*** Opening Record extracts ***
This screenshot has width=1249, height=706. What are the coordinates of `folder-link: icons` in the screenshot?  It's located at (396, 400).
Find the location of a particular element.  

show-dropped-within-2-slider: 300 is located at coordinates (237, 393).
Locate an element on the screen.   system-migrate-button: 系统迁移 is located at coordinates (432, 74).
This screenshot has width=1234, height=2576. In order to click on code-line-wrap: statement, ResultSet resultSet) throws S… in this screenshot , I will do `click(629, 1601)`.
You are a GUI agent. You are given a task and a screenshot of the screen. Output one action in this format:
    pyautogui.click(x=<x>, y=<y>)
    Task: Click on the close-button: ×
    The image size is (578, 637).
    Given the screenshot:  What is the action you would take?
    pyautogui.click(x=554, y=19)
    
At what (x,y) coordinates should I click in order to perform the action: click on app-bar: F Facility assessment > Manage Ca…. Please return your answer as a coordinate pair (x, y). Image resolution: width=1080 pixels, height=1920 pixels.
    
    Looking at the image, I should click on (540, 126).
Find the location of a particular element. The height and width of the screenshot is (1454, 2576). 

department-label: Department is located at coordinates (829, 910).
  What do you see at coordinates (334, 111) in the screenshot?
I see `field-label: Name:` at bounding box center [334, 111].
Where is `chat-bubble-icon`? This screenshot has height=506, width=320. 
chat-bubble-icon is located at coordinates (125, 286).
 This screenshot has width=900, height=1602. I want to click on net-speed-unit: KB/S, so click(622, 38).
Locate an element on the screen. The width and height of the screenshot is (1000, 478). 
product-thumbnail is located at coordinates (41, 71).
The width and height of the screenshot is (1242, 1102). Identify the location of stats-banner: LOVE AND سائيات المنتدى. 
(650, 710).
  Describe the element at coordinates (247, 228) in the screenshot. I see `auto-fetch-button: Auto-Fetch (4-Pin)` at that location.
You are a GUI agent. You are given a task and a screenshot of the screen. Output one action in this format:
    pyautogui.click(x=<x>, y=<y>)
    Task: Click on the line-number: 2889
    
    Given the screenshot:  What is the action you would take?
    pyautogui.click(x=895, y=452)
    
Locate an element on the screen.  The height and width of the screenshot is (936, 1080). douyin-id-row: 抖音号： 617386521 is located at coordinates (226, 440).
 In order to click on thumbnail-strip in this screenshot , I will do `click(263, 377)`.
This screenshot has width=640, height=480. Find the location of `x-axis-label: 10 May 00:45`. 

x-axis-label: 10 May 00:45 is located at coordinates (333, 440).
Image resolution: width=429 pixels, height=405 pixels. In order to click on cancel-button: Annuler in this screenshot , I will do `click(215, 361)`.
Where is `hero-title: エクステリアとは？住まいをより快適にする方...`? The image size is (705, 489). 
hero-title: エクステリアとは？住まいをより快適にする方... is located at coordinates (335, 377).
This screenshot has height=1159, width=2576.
*** Closing Record extracts ***
▸ **Exercise aim**:
Copy out every one of the records above character for character, keeping each line in its original order.

▸ **Task result**:
This screenshot has width=1249, height=706. What are the coordinates of `folder-link: icons` in the screenshot?  It's located at (396, 400).
Find the location of a particular element.  

show-dropped-within-2-slider: 300 is located at coordinates (237, 393).
Locate an element on the screen.   system-migrate-button: 系统迁移 is located at coordinates (432, 74).
This screenshot has width=1234, height=2576. In order to click on code-line-wrap: statement, ResultSet resultSet) throws S… in this screenshot , I will do `click(629, 1601)`.
You are a GUI agent. You are given a task and a screenshot of the screen. Output one action in this format:
    pyautogui.click(x=<x>, y=<y>)
    Task: Click on the close-button: ×
    The image size is (578, 637).
    Given the screenshot:  What is the action you would take?
    pyautogui.click(x=554, y=19)
    
At what (x,y) coordinates should I click in order to perform the action: click on app-bar: F Facility assessment > Manage Ca…. Please return your answer as a coordinate pair (x, y). Image resolution: width=1080 pixels, height=1920 pixels.
    
    Looking at the image, I should click on (540, 126).
Find the location of a particular element. The height and width of the screenshot is (1454, 2576). 

department-label: Department is located at coordinates (829, 910).
  What do you see at coordinates (334, 111) in the screenshot?
I see `field-label: Name:` at bounding box center [334, 111].
Where is `chat-bubble-icon`? This screenshot has height=506, width=320. 
chat-bubble-icon is located at coordinates (125, 286).
 This screenshot has width=900, height=1602. I want to click on net-speed-unit: KB/S, so click(622, 38).
Locate an element on the screen. The width and height of the screenshot is (1000, 478). 
product-thumbnail is located at coordinates (41, 71).
The width and height of the screenshot is (1242, 1102). Identify the location of stats-banner: LOVE AND سائيات المنتدى. 
(650, 710).
  Describe the element at coordinates (247, 228) in the screenshot. I see `auto-fetch-button: Auto-Fetch (4-Pin)` at that location.
You are a GUI agent. You are given a task and a screenshot of the screen. Output one action in this format:
    pyautogui.click(x=<x>, y=<y>)
    Task: Click on the line-number: 2889
    
    Given the screenshot:  What is the action you would take?
    pyautogui.click(x=895, y=452)
    
Locate an element on the screen.  The height and width of the screenshot is (936, 1080). douyin-id-row: 抖音号： 617386521 is located at coordinates (226, 440).
 In order to click on thumbnail-strip in this screenshot , I will do `click(263, 377)`.
This screenshot has width=640, height=480. Find the location of `x-axis-label: 10 May 00:45`. 

x-axis-label: 10 May 00:45 is located at coordinates (333, 440).
Image resolution: width=429 pixels, height=405 pixels. In order to click on cancel-button: Annuler in this screenshot , I will do `click(215, 361)`.
Where is `hero-title: エクステリアとは？住まいをより快適にする方...`? The image size is (705, 489). 
hero-title: エクステリアとは？住まいをより快適にする方... is located at coordinates (335, 377).
This screenshot has height=1159, width=2576.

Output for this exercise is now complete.